TASK: Format every line of the material below as a Markdown table with the columns "No." and "Line", numbering the rows in order and omitting blank lines.
— Begin EXERCISE MATERIAL —
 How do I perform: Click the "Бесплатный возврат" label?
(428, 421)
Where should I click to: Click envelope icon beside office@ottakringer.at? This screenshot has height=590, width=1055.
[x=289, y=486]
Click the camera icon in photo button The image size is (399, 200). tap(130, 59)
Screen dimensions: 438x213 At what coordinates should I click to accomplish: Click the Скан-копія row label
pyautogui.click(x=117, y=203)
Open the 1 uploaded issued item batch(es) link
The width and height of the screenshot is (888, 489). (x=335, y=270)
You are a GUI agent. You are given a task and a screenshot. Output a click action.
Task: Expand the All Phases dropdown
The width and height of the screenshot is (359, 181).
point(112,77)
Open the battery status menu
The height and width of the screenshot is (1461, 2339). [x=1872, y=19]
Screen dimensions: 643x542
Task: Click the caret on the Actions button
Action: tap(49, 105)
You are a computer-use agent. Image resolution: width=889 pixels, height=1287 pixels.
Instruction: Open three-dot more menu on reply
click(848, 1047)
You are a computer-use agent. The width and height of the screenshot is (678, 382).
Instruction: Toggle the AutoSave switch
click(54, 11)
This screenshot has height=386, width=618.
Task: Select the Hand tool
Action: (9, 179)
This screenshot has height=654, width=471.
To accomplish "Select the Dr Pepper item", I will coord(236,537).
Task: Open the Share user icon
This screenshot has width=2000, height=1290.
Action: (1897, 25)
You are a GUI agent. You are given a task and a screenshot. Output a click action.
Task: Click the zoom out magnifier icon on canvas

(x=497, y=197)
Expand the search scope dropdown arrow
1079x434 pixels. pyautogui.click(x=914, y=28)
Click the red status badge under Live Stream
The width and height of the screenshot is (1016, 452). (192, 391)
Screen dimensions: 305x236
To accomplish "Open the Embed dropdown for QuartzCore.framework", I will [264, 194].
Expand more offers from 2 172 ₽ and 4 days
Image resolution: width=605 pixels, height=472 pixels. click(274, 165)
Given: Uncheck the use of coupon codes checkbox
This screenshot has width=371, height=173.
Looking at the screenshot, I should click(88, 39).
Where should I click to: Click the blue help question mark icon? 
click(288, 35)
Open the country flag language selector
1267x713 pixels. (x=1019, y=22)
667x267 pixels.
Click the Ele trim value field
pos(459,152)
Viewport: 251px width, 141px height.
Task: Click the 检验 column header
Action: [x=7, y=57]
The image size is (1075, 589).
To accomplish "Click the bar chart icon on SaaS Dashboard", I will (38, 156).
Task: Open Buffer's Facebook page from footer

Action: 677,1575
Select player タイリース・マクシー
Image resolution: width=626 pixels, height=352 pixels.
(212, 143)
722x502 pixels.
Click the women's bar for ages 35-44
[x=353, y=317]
— End EXERCISE MATERIAL —
WRITTEN ANSWER:
| No. | Line |
|---|---|
| 1 |  How do I perform: Click the "Бесплатный возврат" label? |
| 2 | (428, 421) |
| 3 | Where should I click to: Click envelope icon beside office@ottakringer.at? This screenshot has height=590, width=1055. |
| 4 | [x=289, y=486] |
| 5 | Click the camera icon in photo button The image size is (399, 200). tap(130, 59) |
| 6 | Screen dimensions: 438x213 At what coordinates should I click to accomplish: Click the Скан-копія row label |
| 7 | pyautogui.click(x=117, y=203) |
| 8 | Open the 1 uploaded issued item batch(es) link |
| 9 | The width and height of the screenshot is (888, 489). (x=335, y=270) |
| 10 | You are a GUI agent. You are given a task and a screenshot. Output a click action. |
| 11 | Task: Expand the All Phases dropdown |
| 12 | The width and height of the screenshot is (359, 181). |
| 13 | point(112,77) |
| 14 | Open the battery status menu |
| 15 | The height and width of the screenshot is (1461, 2339). [x=1872, y=19] |
| 16 | Screen dimensions: 643x542 |
| 17 | Task: Click the caret on the Actions button |
| 18 | Action: tap(49, 105) |
| 19 | You are a computer-use agent. Image resolution: width=889 pixels, height=1287 pixels. |
| 20 | Instruction: Open three-dot more menu on reply |
| 21 | click(848, 1047) |
| 22 | You are a computer-use agent. The width and height of the screenshot is (678, 382). |
| 23 | Instruction: Toggle the AutoSave switch |
| 24 | click(54, 11) |
| 25 | This screenshot has height=386, width=618. |
| 26 | Task: Select the Hand tool |
| 27 | Action: (9, 179) |
| 28 | This screenshot has height=654, width=471. |
| 29 | To accomplish "Select the Dr Pepper item", I will coord(236,537). |
| 30 | Task: Open the Share user icon |
| 31 | This screenshot has width=2000, height=1290. |
| 32 | Action: (1897, 25) |
| 33 | You are a GUI agent. You are given a task and a screenshot. Output a click action. |
| 34 | Task: Click the zoom out magnifier icon on canvas |
| 35 | (x=497, y=197) |
| 36 | Expand the search scope dropdown arrow |
| 37 | 1079x434 pixels. pyautogui.click(x=914, y=28) |
| 38 | Click the red status badge under Live Stream |
| 39 | The width and height of the screenshot is (1016, 452). (192, 391) |
| 40 | Screen dimensions: 305x236 |
| 41 | To accomplish "Open the Embed dropdown for QuartzCore.framework", I will [264, 194]. |
| 42 | Expand more offers from 2 172 ₽ and 4 days |
| 43 | Image resolution: width=605 pixels, height=472 pixels. click(274, 165) |
| 44 | Given: Uncheck the use of coupon codes checkbox |
| 45 | This screenshot has width=371, height=173. |
| 46 | Looking at the screenshot, I should click(88, 39). |
| 47 | Where should I click to: Click the blue help question mark icon?  |
| 48 | click(288, 35) |
| 49 | Open the country flag language selector |
| 50 | 1267x713 pixels. (x=1019, y=22) |
| 51 | 667x267 pixels. |
| 52 | Click the Ele trim value field |
| 53 | pos(459,152) |
| 54 | Viewport: 251px width, 141px height. |
| 55 | Task: Click the 检验 column header |
| 56 | Action: [x=7, y=57] |
| 57 | The image size is (1075, 589). |
| 58 | To accomplish "Click the bar chart icon on SaaS Dashboard", I will (38, 156). |
| 59 | Task: Open Buffer's Facebook page from footer |
| 60 | Action: 677,1575 |
| 61 | Select player タイリース・マクシー |
| 62 | Image resolution: width=626 pixels, height=352 pixels. |
| 63 | (212, 143) |
| 64 | 722x502 pixels. |
| 65 | Click the women's bar for ages 35-44 |
| 66 | [x=353, y=317] |